### Your objective:
If a line of the data below holds the string "dimensions", copy it.

#### Given data

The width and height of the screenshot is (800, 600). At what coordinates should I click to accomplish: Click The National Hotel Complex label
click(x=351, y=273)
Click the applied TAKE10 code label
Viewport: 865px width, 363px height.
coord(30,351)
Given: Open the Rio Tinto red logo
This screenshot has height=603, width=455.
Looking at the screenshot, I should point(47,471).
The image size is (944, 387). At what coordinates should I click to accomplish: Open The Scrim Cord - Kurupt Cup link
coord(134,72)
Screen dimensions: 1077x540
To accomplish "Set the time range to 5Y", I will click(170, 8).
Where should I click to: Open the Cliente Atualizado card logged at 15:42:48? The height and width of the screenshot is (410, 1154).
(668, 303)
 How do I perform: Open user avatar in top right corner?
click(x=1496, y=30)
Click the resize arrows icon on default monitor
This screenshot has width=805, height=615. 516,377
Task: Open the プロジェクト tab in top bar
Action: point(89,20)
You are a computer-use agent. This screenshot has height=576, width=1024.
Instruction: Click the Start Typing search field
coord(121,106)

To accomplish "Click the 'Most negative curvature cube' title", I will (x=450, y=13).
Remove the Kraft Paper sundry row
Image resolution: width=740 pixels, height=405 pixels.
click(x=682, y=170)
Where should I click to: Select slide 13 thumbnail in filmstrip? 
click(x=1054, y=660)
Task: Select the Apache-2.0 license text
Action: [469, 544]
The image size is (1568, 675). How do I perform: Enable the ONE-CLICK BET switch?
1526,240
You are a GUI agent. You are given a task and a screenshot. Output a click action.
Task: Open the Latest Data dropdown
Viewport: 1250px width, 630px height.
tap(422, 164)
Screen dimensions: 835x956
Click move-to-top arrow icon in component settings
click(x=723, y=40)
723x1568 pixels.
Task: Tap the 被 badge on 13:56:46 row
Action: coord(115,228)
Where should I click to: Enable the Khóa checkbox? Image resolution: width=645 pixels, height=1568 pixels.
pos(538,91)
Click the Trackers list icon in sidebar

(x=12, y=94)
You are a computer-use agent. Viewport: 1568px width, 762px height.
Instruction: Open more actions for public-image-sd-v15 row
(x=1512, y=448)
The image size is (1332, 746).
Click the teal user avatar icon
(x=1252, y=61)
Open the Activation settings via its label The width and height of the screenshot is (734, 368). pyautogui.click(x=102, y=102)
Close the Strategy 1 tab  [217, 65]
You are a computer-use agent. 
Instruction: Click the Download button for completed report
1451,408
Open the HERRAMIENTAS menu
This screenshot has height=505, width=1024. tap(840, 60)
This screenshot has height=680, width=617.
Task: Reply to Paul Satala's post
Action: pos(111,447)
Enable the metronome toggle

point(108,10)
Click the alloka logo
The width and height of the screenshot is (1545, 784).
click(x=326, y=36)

########

### Finished task:
Screen dimensions: 1077x540
Screen dimensions: 835x956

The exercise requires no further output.